14 Ağustos 2019

Eğitimde öğrenmenin sırrı nedir? Bu sırrı keşfeden bir adam: Piaget. İşte o sırlı keşif


“Eğitimde sadece anlatmak ve göstermekle yetinilmemeli. Aynı zamanda uygulama ve aktif katılım sağlanmalı. Entelektüel eğitimin hedefi zekâyı şekillendirmek ve entelektüel kâşifler üretmektir. Hafızayı doldurmak  yoğun ve derin öğrenme değildir. Öyleyse geleneksel eğitim fikri büyük yanılgı içerisinde.”

Felsefe ve ruhbilimin öncülerinden sayılan İsviçreli bilim adamı Jean Piaget meslek yaşamının büyük bir bölümünü çocukları dinleyip, gözleyerek ve dünyanın her köşesinden bilim insanlarının aynı konuda hazırladıkları raporları inceleyerek geçirdi. Piaget sonuçta, çocukların yetişkinlerden çok farklı düşündüklerini ortaya koydu.

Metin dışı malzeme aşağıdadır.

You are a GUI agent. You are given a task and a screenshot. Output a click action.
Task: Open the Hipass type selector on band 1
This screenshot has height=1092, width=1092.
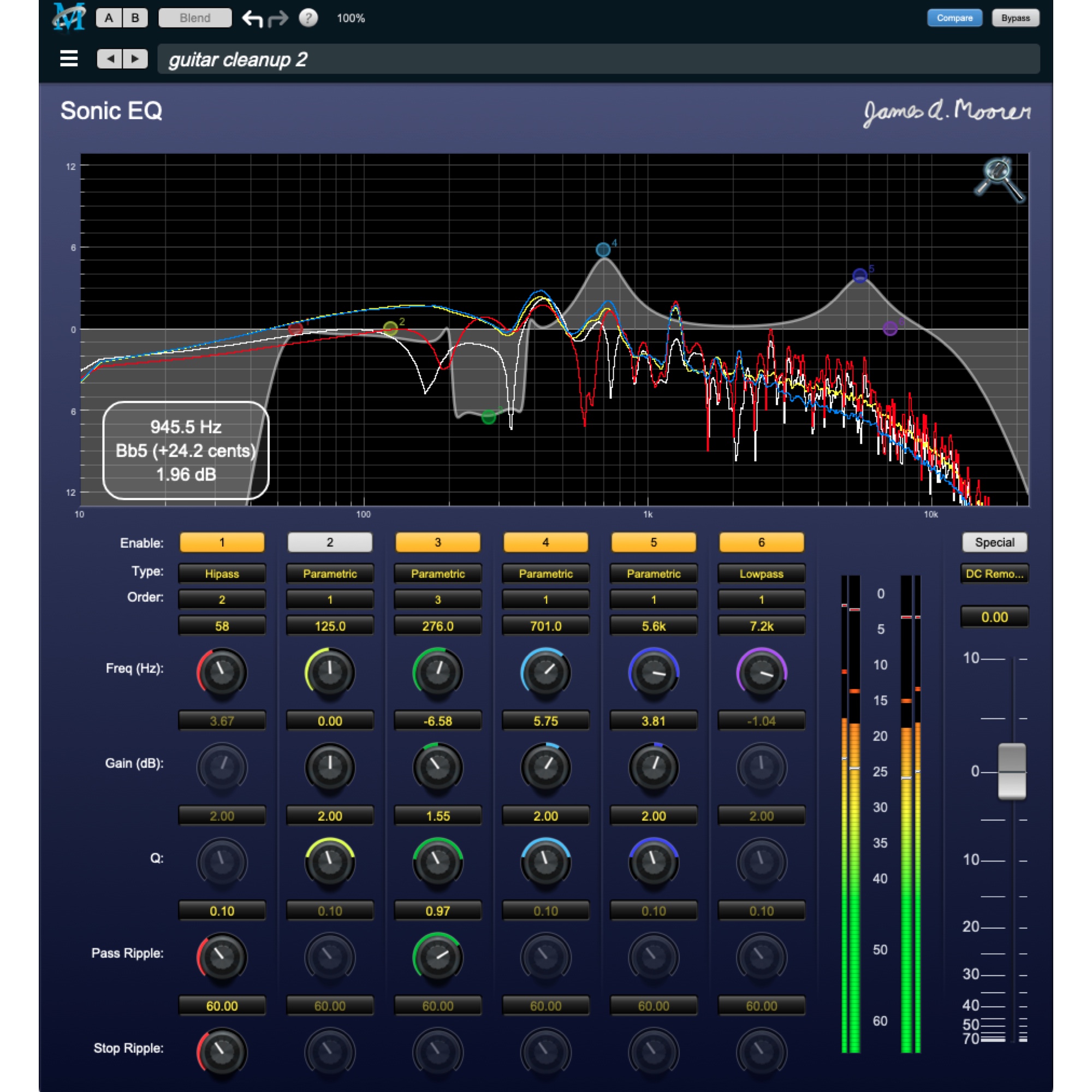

Kendilerini ancak dile getirebilen binlerce çoçukla yaptığı görüşmelerden sonra, Piaget söz konusu yaş grubunun dışa vurdukları o şirin, ancak mantığa aykırıymış gibi gelen görüşlerinin ardında kendilerine özgü bir düzen ve mantığı olan düşünce süreçlerinin yatabileceği sonucuna vardı. Einstein bunu, “yalnızca bir dahinin akıl erdirebileceği basitlikte bir buluş” olarak nitelendirdi. Piaget’nin ortaya attığı görüş, zekânın özünde yatan işlevlere yeni bir pencere açtı.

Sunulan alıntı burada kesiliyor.